=== What you have to do ===
Look through the records below for lines containing the string "team", and report how many there are, nothing else.

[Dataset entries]

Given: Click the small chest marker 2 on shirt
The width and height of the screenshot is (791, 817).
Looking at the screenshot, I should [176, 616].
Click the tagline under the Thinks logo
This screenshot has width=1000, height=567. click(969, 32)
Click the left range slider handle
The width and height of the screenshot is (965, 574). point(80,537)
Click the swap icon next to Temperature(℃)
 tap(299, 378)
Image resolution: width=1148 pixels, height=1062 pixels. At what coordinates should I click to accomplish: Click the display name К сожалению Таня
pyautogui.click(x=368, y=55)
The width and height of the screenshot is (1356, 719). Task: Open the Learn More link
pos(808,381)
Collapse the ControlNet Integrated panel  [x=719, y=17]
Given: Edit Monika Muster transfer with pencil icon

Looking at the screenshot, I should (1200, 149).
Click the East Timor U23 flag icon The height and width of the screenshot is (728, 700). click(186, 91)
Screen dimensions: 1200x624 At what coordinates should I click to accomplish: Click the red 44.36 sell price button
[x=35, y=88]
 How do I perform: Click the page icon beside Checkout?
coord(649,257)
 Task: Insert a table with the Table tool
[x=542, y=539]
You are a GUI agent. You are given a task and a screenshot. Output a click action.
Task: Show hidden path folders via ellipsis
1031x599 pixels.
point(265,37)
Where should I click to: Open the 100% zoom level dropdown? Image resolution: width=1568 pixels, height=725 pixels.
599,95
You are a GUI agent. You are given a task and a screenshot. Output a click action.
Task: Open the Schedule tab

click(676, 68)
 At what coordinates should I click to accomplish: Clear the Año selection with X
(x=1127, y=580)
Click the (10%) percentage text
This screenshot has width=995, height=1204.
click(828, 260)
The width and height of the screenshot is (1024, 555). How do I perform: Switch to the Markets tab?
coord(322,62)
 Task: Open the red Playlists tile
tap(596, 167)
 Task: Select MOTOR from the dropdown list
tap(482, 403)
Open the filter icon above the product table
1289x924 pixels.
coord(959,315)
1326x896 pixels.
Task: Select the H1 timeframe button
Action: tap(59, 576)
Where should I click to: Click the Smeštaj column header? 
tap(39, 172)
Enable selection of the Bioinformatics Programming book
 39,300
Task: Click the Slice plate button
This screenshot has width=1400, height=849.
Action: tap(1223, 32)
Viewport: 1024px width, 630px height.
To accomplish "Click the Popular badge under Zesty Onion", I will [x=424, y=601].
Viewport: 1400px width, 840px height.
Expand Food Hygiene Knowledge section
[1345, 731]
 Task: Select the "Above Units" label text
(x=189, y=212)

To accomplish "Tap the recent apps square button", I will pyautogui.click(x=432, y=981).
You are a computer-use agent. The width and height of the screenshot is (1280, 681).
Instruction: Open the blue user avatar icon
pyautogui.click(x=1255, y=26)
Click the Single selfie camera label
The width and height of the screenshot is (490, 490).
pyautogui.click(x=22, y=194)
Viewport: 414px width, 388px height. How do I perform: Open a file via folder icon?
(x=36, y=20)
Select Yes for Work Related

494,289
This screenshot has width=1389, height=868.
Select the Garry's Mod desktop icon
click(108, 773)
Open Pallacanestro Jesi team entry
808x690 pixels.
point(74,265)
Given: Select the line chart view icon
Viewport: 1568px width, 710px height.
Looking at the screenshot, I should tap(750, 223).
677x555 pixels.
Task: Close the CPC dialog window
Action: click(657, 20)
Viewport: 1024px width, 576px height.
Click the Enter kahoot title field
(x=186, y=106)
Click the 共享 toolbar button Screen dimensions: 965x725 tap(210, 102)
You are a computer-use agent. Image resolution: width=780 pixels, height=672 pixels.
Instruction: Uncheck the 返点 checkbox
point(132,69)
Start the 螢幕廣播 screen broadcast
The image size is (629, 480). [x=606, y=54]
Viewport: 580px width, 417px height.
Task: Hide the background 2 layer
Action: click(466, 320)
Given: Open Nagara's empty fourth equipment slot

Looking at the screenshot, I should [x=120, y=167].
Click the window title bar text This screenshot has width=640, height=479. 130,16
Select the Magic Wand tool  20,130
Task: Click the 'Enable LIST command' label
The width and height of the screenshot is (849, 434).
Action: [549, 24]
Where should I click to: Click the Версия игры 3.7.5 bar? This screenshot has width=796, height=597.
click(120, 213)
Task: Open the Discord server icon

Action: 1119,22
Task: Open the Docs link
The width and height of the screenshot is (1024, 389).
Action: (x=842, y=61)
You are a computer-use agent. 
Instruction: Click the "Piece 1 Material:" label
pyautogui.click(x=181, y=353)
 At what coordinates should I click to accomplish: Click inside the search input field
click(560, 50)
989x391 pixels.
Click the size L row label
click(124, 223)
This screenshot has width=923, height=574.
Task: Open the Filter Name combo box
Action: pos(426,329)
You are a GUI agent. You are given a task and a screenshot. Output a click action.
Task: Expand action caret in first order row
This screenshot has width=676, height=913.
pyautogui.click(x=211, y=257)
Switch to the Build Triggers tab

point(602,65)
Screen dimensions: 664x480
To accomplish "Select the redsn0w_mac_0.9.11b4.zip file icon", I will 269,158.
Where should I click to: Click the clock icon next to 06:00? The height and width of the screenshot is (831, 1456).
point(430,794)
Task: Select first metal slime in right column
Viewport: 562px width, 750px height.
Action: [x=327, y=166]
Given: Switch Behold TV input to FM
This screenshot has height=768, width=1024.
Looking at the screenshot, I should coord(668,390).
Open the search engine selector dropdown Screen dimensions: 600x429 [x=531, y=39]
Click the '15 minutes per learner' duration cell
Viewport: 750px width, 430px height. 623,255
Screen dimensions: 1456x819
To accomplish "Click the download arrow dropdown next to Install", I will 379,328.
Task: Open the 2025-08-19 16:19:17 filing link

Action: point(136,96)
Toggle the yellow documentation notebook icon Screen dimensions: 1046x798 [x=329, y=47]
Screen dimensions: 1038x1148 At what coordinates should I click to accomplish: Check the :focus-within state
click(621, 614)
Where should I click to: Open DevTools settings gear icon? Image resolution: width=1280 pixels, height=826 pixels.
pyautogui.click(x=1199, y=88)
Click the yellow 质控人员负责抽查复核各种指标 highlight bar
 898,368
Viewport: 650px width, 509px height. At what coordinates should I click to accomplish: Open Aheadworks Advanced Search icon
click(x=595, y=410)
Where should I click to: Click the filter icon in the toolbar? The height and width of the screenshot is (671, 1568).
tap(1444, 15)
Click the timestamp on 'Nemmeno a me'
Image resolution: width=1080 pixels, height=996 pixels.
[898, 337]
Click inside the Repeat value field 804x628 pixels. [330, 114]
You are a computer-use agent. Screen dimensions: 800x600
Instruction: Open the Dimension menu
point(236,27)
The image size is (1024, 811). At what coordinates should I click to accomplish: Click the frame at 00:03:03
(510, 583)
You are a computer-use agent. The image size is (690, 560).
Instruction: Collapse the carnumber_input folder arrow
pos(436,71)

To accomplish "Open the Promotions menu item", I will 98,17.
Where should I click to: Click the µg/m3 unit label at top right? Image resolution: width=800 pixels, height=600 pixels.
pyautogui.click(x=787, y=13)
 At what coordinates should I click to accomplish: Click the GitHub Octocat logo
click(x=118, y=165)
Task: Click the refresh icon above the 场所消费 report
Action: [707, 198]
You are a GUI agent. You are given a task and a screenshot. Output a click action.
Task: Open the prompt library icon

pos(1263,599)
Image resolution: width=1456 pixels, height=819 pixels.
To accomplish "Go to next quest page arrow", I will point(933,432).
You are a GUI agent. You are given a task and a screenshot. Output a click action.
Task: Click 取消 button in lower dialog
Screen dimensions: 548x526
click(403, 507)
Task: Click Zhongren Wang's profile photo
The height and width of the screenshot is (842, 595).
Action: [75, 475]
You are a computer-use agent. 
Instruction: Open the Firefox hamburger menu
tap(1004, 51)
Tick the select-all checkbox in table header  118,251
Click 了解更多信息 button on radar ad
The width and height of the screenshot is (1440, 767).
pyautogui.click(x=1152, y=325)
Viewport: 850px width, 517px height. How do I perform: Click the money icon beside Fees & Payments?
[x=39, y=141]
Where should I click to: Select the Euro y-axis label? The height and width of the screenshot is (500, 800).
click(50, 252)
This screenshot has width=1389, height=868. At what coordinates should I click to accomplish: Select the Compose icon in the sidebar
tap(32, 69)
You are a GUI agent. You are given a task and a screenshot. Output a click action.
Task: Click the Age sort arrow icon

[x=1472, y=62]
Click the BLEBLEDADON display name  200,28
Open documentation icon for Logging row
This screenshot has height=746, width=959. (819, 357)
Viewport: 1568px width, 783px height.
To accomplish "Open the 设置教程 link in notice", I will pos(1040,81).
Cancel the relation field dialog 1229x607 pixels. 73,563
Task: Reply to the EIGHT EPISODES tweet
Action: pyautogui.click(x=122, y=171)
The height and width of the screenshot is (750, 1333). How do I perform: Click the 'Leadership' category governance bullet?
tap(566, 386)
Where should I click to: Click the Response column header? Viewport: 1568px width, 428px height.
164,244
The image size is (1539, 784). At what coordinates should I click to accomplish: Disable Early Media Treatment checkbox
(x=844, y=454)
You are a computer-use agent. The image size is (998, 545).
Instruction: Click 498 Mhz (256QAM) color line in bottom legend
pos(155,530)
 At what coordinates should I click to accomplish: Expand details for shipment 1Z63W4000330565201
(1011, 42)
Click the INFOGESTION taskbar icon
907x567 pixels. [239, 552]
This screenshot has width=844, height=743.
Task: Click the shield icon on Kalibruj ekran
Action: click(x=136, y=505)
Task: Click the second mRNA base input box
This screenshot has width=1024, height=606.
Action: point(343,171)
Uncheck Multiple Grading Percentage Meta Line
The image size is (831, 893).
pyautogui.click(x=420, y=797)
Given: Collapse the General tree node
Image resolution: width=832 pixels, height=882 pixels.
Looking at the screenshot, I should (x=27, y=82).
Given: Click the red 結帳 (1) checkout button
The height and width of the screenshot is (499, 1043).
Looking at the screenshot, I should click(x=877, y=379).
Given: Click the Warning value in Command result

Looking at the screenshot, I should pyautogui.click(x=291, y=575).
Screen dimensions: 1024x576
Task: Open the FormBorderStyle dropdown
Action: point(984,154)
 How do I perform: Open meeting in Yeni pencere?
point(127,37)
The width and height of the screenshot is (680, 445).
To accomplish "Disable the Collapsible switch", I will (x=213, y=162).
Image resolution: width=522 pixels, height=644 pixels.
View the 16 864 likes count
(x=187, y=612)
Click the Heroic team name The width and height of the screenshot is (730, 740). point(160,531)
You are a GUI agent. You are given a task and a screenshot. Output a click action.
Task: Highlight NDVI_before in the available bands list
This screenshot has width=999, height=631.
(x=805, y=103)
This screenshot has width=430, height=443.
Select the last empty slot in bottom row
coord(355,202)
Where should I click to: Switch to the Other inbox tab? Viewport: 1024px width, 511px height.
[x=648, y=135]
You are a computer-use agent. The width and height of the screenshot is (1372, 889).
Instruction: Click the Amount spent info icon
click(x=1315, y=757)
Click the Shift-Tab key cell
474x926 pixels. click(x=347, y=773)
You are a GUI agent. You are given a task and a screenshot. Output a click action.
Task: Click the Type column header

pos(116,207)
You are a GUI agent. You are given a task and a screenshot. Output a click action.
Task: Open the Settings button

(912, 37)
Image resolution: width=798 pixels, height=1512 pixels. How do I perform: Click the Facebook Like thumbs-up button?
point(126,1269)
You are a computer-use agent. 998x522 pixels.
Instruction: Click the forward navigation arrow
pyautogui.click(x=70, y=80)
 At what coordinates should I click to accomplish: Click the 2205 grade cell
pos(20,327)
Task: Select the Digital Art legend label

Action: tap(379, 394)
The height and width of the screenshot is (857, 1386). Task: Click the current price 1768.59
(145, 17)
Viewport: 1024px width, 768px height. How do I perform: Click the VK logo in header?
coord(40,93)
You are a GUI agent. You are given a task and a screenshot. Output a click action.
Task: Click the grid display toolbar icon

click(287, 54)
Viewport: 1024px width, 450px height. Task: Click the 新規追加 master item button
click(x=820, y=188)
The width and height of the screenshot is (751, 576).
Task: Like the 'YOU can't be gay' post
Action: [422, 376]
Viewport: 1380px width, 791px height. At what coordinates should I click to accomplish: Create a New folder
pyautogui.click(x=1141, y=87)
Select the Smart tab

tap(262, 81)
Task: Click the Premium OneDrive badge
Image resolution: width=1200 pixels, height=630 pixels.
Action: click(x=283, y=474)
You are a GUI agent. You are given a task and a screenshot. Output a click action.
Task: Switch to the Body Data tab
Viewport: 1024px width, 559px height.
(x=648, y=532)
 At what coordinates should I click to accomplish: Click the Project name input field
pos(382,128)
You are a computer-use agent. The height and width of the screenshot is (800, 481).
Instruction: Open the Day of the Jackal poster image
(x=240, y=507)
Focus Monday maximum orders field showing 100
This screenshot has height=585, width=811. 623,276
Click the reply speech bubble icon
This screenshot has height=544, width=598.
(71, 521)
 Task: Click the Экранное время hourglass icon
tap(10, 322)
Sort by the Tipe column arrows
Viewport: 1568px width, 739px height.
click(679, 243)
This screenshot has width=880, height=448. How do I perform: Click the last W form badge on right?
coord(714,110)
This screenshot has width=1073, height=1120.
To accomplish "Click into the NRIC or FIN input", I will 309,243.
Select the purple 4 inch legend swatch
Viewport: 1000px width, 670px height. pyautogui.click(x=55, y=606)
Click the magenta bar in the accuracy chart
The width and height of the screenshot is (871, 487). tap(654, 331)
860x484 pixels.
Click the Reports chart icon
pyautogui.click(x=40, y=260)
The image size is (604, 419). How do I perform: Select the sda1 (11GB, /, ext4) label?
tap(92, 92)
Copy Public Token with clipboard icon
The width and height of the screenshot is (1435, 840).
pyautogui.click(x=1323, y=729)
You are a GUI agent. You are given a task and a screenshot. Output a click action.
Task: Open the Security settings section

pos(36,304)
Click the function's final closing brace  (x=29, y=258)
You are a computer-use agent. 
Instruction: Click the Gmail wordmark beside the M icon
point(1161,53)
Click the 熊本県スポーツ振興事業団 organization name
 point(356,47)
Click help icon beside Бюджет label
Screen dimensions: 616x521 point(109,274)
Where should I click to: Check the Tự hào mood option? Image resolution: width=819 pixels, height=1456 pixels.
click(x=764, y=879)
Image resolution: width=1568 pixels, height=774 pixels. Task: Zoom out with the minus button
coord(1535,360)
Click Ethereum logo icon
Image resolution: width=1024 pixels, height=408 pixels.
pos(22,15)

=== Response area ===
2